Not so fast. Even though leaders like President Trump is disrupting the liberal world order and strong cooperation that has lasted for decades, he is far from destroying it outright. As G. John Ikenberry pointed out in his seminal book “Liberal Leviathan”, the liberal world order is stronger than we think and it will endure even as America’s economic power gets overshadowed by countries like China.

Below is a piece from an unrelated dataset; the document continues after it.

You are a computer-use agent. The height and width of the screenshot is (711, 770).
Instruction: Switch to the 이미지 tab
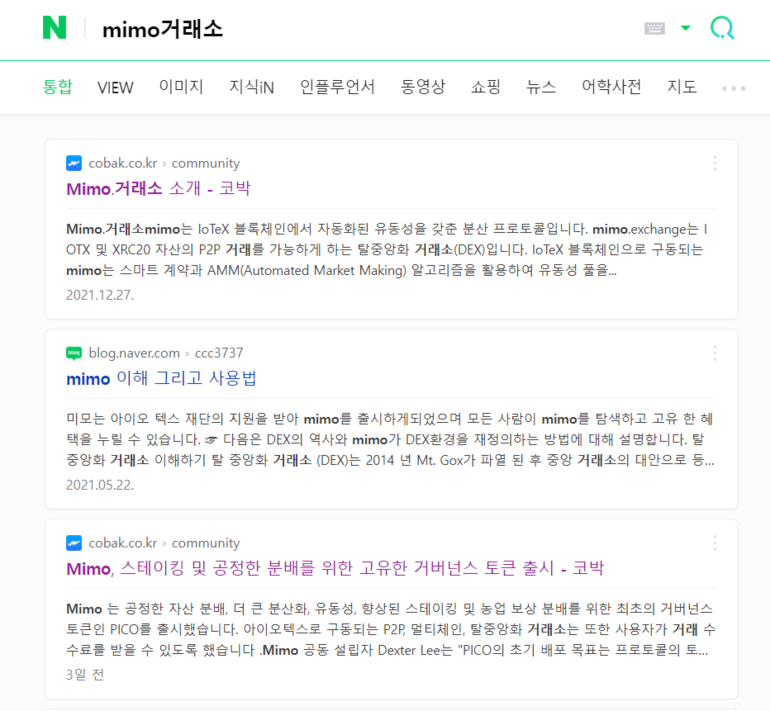pos(181,87)
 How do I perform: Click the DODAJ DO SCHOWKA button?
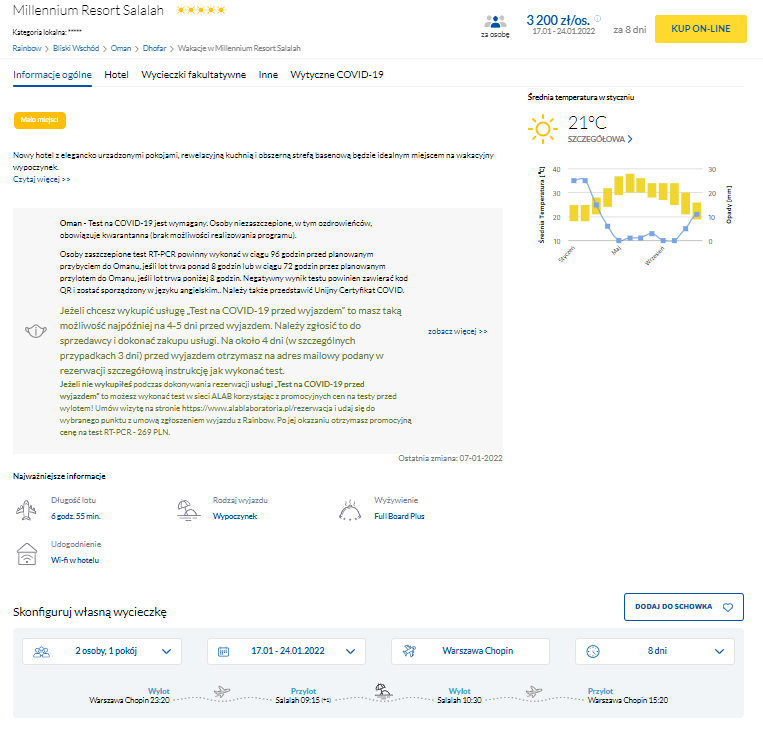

No single nation can solve problems such as climate change and terrorism alone. Also, economic interdependence has created a wide web of trade networks that’s impossible to untangle by pulling out of few trade agreements. We don’t need to hold a funeral. Far from it

The US was instrumental in building the liberal world order we have today. The US led effort on structuring the UN, World Bank and the IMF created a forum where countries can let out their grievances without resorting to violence, in the hopes of finding a compromise. These efforts stabilized the war torn European continent and inspired the great European experiment called, the European Union.  

The effort to achieve concerted cooperation is precisely the reason why the liberal world order endured for so long and attracted both democracies and autocracies alike. Even though the Soviet Union and the US competed for military power, both nations cooperated to reduce the number of nuclear arms when it threatened international security and worked on numerous space programs such as the Apollo-Soyuz test project and Mir Space Station. Today, while the US and Russia seems to be marching into ‘hot peace, both nations have worked together in the Security Council on passing directives to deal with oil spills in the Arctic.

For centuries, liberal ideals have lit the world by enhancing individual lives through spreading technological innovations and encouraging free trade. Technological innovations have allowed for faster travel and communication, which in turn made trading with different countries easier. After 1940s, the liberal order pushed for lower tariffs, free flow of ideas, goods, capital, and people. This in turn made nations that were once foes interdependent towards another which raised the costs of war. One only needs to look at datasets from Correlates of War to see that the rates of interstate war has gone down dramatically since 1945.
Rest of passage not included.